**EXERCISE:**
Render each line of the items below as a JSON list of strings, one string per line, skipping blank lines.

**WORKING DATA:**
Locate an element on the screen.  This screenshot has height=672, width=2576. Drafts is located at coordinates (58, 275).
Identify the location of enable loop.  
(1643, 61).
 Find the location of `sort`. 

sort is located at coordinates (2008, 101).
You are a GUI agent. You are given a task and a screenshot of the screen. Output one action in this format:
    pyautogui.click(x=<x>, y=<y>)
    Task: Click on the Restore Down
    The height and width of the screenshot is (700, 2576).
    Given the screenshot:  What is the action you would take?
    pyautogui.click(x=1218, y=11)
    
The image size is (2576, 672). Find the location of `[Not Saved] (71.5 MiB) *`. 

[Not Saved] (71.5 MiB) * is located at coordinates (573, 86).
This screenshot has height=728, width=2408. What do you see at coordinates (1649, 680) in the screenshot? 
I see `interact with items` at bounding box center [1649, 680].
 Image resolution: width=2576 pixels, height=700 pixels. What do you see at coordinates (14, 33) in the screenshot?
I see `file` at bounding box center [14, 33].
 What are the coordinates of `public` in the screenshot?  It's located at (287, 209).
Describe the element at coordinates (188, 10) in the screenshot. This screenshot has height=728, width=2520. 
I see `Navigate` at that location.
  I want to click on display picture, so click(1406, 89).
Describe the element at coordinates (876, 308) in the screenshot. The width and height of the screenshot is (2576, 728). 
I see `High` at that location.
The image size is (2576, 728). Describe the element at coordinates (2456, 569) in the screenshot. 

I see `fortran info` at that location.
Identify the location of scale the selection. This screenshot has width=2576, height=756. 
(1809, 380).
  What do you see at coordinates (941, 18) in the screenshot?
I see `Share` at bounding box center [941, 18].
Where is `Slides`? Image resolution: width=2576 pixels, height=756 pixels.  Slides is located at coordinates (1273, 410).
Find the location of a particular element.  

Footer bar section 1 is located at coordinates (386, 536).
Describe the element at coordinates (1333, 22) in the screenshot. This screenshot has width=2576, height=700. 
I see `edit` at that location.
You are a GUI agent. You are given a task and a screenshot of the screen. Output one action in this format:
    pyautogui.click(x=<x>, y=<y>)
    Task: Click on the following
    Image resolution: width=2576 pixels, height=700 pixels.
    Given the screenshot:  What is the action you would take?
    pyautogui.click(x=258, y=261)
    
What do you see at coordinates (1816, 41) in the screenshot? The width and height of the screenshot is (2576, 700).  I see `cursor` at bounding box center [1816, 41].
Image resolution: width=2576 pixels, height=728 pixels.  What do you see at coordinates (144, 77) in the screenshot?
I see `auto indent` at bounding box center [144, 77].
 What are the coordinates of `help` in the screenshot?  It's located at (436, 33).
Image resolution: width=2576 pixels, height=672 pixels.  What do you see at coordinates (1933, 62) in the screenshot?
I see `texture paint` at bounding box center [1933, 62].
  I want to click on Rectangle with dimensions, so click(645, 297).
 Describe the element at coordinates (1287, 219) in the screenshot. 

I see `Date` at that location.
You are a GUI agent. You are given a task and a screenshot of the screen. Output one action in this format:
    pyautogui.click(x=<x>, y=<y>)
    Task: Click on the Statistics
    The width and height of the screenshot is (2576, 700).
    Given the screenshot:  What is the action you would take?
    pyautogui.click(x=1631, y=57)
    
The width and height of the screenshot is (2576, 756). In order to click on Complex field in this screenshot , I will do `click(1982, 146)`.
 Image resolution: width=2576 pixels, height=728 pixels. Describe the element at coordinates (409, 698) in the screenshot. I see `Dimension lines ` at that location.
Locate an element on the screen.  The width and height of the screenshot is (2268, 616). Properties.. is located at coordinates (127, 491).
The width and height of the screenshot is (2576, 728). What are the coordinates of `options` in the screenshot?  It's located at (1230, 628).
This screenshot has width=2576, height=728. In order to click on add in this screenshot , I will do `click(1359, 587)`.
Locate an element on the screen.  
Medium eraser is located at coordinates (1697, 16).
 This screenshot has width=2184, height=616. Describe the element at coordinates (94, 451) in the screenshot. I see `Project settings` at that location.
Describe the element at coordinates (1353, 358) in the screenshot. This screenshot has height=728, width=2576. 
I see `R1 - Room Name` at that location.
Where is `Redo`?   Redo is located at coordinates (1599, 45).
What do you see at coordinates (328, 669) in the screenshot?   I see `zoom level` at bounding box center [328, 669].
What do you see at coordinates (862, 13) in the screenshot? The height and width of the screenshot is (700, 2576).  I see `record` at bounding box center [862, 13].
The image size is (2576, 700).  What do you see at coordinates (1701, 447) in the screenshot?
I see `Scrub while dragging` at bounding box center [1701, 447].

**TASK RESULT:**
[
  "Locate an element on the screen.  This screenshot has height=672, width=2576. Drafts is located at coordinates (58, 275).",
  "Identify the location of enable loop.  ",
  "(1643, 61).",
  " Find the location of `sort`. ",
  "sort is located at coordinates (2008, 101).",
  "You are a GUI agent. You are given a task and a screenshot of the screen. Output one action in this format:",
  "    pyautogui.click(x=<x>, y=<y>)",
  "    Task: Click on the Restore Down",
  "    The height and width of the screenshot is (700, 2576).",
  "    Given the screenshot:  What is the action you would take?",
  "    pyautogui.click(x=1218, y=11)",
  "The image size is (2576, 672). Find the location of `[Not Saved] (71.5 MiB) *`. ",
  "[Not Saved] (71.5 MiB) * is located at coordinates (573, 86).",
  "This screenshot has height=728, width=2408. What do you see at coordinates (1649, 680) in the screenshot? ",
  "I see `interact with items` at bounding box center [1649, 680].",
  " Image resolution: width=2576 pixels, height=700 pixels. What do you see at coordinates (14, 33) in the screenshot?",
  "I see `file` at bounding box center [14, 33].",
  " What are the coordinates of `public` in the screenshot?  It's located at (287, 209).",
  "Describe the element at coordinates (188, 10) in the screenshot. This screenshot has height=728, width=2520. ",
  "I see `Navigate` at that location.",
  "  I want to click on display picture, so click(1406, 89).",
  "Describe the element at coordinates (876, 308) in the screenshot. The width and height of the screenshot is (2576, 728). ",
  "I see `High` at that location.",
  "The image size is (2576, 728). Describe the element at coordinates (2456, 569) in the screenshot. ",
  "I see `fortran info` at that location.",
  "Identify the location of scale the selection. This screenshot has width=2576, height=756. ",
  "(1809, 380).",
  "  What do you see at coordinates (941, 18) in the screenshot?",
  "I see `Share` at bounding box center [941, 18].",
  "Where is `Slides`? Image resolution: width=2576 pixels, height=756 pixels.  Slides is located at coordinates (1273, 410).",
  "Find the location of a particular element.  ",
  "Footer bar section 1 is located at coordinates (386, 536).",
  "Describe the element at coordinates (1333, 22) in the screenshot. This screenshot has width=2576, height=700. ",
  "I see `edit` at that location.",
  "You are a GUI agent. You are given a task and a screenshot of the screen. Output one action in this format:",
  "    pyautogui.click(x=<x>, y=<y>)",
  "    Task: Click on the following",
  "    Image resolution: width=2576 pixels, height=700 pixels.",
  "    Given the screenshot:  What is the action you would take?",
  "    pyautogui.click(x=258, y=261)",
  "What do you see at coordinates (1816, 41) in the screenshot? The width and height of the screenshot is (2576, 700).  I see `cursor` at bounding box center [1816, 41].",
  "Image resolution: width=2576 pixels, height=728 pixels.  What do you see at coordinates (144, 77) in the screenshot?",
  "I see `auto indent` at bounding box center [144, 77].",
  " What are the coordinates of `help` in the screenshot?  It's located at (436, 33).",
  "Image resolution: width=2576 pixels, height=672 pixels.  What do you see at coordinates (1933, 62) in the screenshot?",
  "I see `texture paint` at bounding box center [1933, 62].",
  "  I want to click on Rectangle with dimensions, so click(645, 297).",
  " Describe the element at coordinates (1287, 219) in the screenshot. ",
  "I see `Date` at that location.",
  "You are a GUI agent. You are given a task and a screenshot of the screen. Output one action in this format:",
  "    pyautogui.click(x=<x>, y=<y>)",
  "    Task: Click on the Statistics",
  "    The width and height of the screenshot is (2576, 700).",
  "    Given the screenshot:  What is the action you would take?",
  "    pyautogui.click(x=1631, y=57)",
  "The width and height of the screenshot is (2576, 756). In order to click on Complex field in this screenshot , I will do `click(1982, 146)`.",
  " Image resolution: width=2576 pixels, height=728 pixels. Describe the element at coordinates (409, 698) in the screenshot. I see `Dimension lines ` at that location.",
  "Locate an element on the screen.  The width and height of the screenshot is (2268, 616). Properties.. is located at coordinates (127, 491).",
  "The width and height of the screenshot is (2576, 728). What are the coordinates of `options` in the screenshot?  It's located at (1230, 628).",
  "This screenshot has width=2576, height=728. In order to click on add in this screenshot , I will do `click(1359, 587)`.",
  "Locate an element on the screen.  ",
  "Medium eraser is located at coordinates (1697, 16).",
  " This screenshot has width=2184, height=616. Describe the element at coordinates (94, 451) in the screenshot. I see `Project settings` at that location.",
  "Describe the element at coordinates (1353, 358) in the screenshot. This screenshot has height=728, width=2576. ",
  "I see `R1 - Room Name` at that location.",
  "Where is `Redo`?   Redo is located at coordinates (1599, 45).",
  "What do you see at coordinates (328, 669) in the screenshot?   I see `zoom level` at bounding box center [328, 669].",
  "What do you see at coordinates (862, 13) in the screenshot? The height and width of the screenshot is (700, 2576).  I see `record` at bounding box center [862, 13].",
  "The image size is (2576, 700).  What do you see at coordinates (1701, 447) in the screenshot?",
  "I see `Scrub while dragging` at bounding box center [1701, 447]."
]